A consultant who has no role for you today might have the perfect one in 3 months. Your job is to remain memorable without becoming annoying.

A few low-effort ways to stay visible:

  • React to or comment on their LinkedIn posts — a genuine comment on a market insight keeps you front of mind
  • Share relevant industry news — "Saw this article on HK fintech hiring trends, thought it might be useful for your practice"
  • Send a brief update every 2–3 months — "Quick update: I've just completed [project/certification]. Happy to share my updated CV if useful"
  • Refer strong candidates to them — nothing builds trust faster.
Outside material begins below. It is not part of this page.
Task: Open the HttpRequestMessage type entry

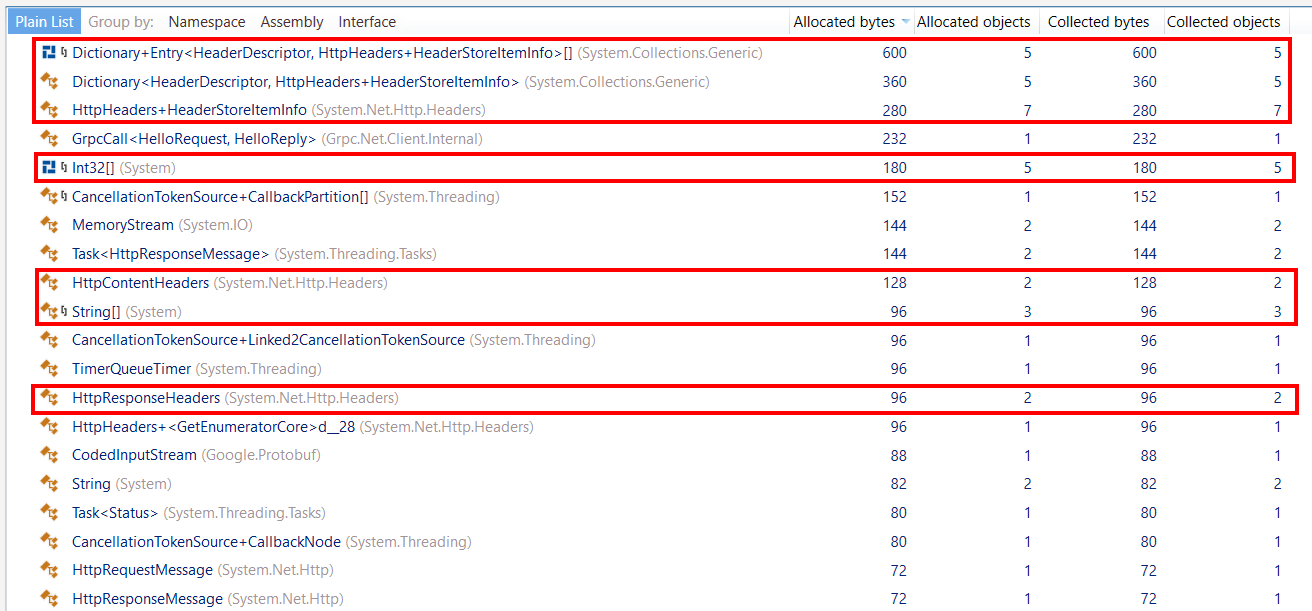Action: (x=142, y=569)
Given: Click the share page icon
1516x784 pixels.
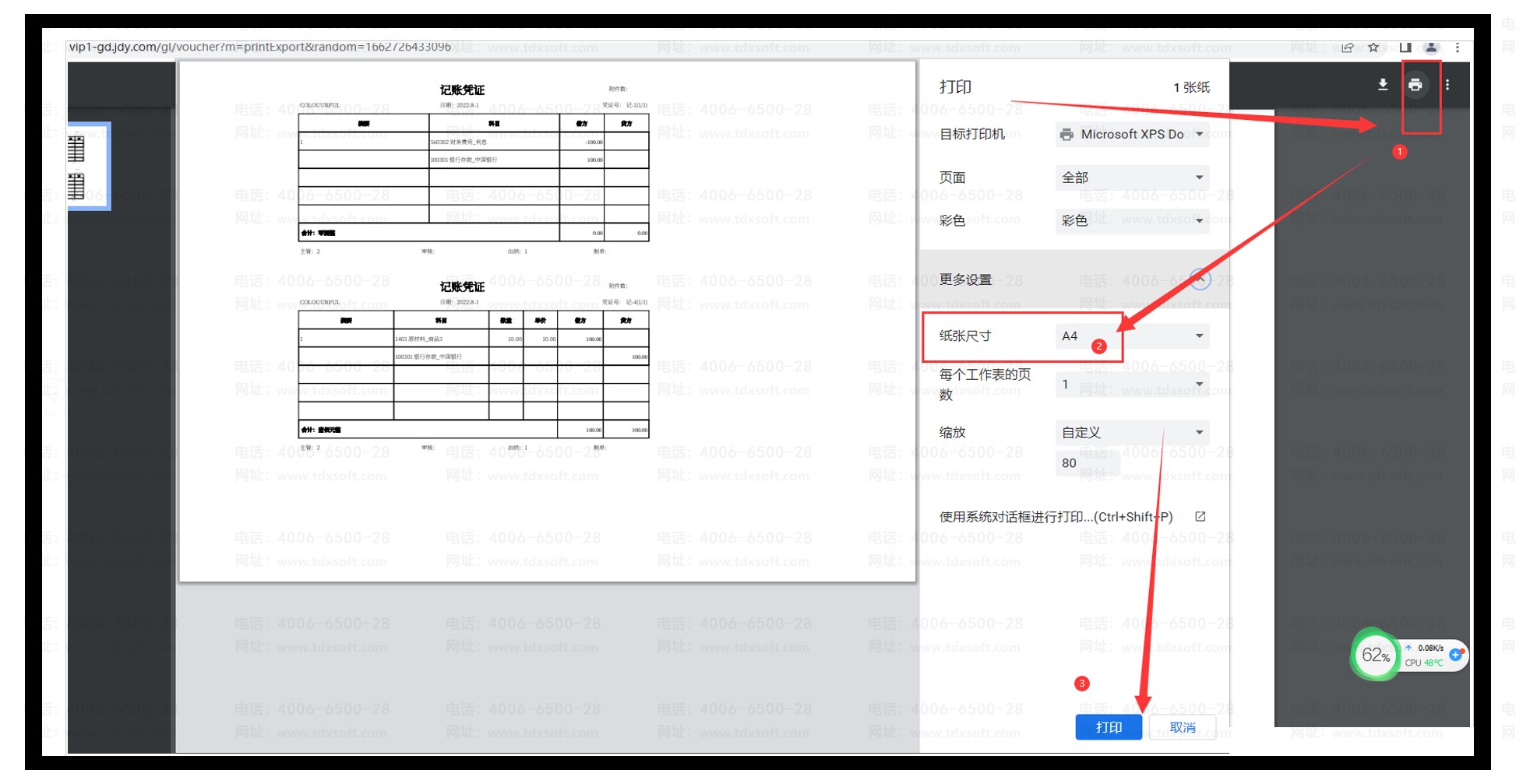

Consultants remember who helps them, and HK is a very small world

✅ Your Action Plan

Action
When
Identify 5–8 agencies relevant to your industry and level
This week
Find the specific consultant covering your sector on LinkedIn or the agency site
This week
Optimise your LinkedIn profile: headline, summary, Open to Work
This week
Register your CV on 3–4 agency portals
This week
Send 3–5 personalised outreach messages (LinkedIn or email)
Next 2 weeks
Follow and engage with relevant consultants on LinkedIn
Ongoing
Brief check-in with each contact every 2–3 months
Ongoing

💬 Final Word

Agency consultants are not miracle workers — and they're not working for you. But when your profile matches an active search, they can move fast. The candidates who get called first are often already known, already visible, and have already built a relationship before the urgency hits.

In Hong Kong, that relationship is everything. Start building it before you need it.